L’evoluzione delle reti di distribuzione intelligenti è soggetta a dinamiche politiche, economiche, tecnologiche e sociali, nonché alla necessaria interazione tra attori con ruoli e interessi diversi: dai gestori dei sistemi di distribuzione e dai comuni agli enti regolatori, ai fornitori di tecnologia e agli utenti finali. Infatti, la pianificazione e l’implementazione di rete spesso richiedono di considerare molteplici necessità e priorità e in condizioni di incertezza legate a politiche e aspetti regolatori che evolvono nel tempo. L’iniziativa del Lighthouse project promuove la collaborazione internazionale, lo scambio di conoscenze e l’innovazione di sistema, attraverso un approccio di lungo respiro e condiviso. In questo scenario di trasformazione dei sistemi elettrici si inserisce prepotentemente non solo la forte spinta alla sua ulteriore digitalizzazione, ma anche le possibili applicazioni dell’Intelligenza Artificiale in questo settore.
Durante i lavori ISGAN a Roma verranno condivise alcune anticipazioni sulla “Strategic Roadmap for digitalisation and Al in the energy sector”, di imminente pubblicazione da parte della Commissione Europea, che punta ad accelerare l’adozione dell’Al nel sistema energetico affrontando al tempo stesso le sfide che questa tecnologia comporta per il sistema elettrico europeo in termini sia di sicurezza sia di con-sumi energetici.
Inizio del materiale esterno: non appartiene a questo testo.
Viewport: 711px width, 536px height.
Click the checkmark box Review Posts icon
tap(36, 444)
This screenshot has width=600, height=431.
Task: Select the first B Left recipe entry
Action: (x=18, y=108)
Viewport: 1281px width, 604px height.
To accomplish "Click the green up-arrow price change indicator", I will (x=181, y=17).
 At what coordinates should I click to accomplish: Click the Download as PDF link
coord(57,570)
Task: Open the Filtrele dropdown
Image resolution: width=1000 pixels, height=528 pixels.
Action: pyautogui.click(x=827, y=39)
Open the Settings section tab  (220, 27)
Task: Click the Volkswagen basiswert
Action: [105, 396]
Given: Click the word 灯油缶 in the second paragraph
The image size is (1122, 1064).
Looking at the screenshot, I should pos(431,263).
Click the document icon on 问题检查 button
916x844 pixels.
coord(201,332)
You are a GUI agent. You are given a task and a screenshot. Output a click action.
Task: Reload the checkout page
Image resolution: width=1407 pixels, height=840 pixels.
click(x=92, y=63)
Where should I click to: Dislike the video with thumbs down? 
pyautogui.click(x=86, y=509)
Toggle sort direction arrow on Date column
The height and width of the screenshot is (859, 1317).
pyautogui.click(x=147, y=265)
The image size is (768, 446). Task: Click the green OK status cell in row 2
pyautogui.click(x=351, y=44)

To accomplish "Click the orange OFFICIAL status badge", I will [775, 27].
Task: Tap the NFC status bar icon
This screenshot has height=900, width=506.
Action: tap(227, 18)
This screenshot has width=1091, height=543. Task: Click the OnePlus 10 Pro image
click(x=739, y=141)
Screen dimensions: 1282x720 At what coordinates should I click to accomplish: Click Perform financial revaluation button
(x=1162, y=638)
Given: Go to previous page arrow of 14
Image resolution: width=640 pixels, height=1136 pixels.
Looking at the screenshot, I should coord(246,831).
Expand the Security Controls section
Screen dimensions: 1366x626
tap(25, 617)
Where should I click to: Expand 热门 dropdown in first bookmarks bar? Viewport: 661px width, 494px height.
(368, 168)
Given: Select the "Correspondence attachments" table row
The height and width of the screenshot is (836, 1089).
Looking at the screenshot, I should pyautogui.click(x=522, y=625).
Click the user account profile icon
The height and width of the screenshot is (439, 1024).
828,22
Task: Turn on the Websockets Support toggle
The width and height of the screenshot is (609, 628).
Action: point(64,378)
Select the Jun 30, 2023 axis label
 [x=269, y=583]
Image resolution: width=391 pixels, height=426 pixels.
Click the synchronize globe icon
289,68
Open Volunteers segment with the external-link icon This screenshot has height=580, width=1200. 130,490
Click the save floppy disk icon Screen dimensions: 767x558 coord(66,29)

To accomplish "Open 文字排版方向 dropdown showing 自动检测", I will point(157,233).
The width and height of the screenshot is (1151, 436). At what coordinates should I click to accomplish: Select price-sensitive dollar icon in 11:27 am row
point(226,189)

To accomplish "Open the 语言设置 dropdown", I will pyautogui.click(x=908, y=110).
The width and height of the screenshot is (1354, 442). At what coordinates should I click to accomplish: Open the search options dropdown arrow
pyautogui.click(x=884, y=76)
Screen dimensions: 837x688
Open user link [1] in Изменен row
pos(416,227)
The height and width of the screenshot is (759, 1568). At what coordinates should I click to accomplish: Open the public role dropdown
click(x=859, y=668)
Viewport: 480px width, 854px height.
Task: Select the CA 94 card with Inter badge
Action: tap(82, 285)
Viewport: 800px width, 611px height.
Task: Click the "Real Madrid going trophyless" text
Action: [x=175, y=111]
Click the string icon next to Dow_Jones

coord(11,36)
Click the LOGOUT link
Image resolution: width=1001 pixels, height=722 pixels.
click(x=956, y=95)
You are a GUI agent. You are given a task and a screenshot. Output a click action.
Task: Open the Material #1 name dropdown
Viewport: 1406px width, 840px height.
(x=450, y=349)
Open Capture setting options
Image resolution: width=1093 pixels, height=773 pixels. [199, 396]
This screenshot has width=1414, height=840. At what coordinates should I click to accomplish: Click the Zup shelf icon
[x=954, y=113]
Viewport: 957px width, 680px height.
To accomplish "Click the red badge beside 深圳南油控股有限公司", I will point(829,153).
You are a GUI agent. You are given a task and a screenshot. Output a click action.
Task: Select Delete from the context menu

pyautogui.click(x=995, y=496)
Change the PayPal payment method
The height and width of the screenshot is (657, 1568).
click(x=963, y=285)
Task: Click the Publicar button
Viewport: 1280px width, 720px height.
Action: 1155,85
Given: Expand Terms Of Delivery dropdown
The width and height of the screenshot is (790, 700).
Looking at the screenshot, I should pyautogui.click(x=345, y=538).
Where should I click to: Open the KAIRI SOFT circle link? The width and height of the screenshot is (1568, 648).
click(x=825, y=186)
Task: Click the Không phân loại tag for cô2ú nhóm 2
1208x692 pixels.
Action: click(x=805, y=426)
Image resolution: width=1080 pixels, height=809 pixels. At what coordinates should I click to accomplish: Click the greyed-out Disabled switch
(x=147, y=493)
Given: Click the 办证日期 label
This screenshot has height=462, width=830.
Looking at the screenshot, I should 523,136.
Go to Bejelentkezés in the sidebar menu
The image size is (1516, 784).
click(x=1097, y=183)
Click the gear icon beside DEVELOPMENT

La Roadmap europea esplorerà in particolare come l’Al può supportare la trasformazione del sistema energetico e come sfruttare al meglio le enormi moli di dati per lo sviluppo di servizi energetici smart come, ad esempio, la gestione flessibile dalla domanda e i rischi che l’Al può comportare per le infrastrutture energetiche critiche, promuovendo la cooperazione internazionale per diffondere soluzioni di intelligenza artificiale affidabili e sicure per il settore energetico. Nell’ambito dell’innovazione dei sistemi elettrici, a livello europeo RSE coordina anche il Joint Programme on Smart Grids (JP SG) dell’European Energy Research Alliance (EERA) che promuove la collabrazione interdisciplinare tra 33 organizzazioni di ricerca di 18 Paesi europei. Quest’anno il JP SG ha lanciato il premio per studenti di dottorato che si sono distinti per qualità, originalità e rilevanza del loro percorso di ricerca nel settore delle smart grid. Il premio valorizza i talenti emergenti della comunità EERA favorendo lo scambio di conoscenze e idee. Tra i vincitori di un “Silver Award” una dottoranda dell’Università di Napoli Federico II, Sara Zizzania, per la sua ricerca su soluzioni per sfruttare il potenziale di flessibilità ed efficienza di sistemi industriali decarbonizzati e interattivi con la rete.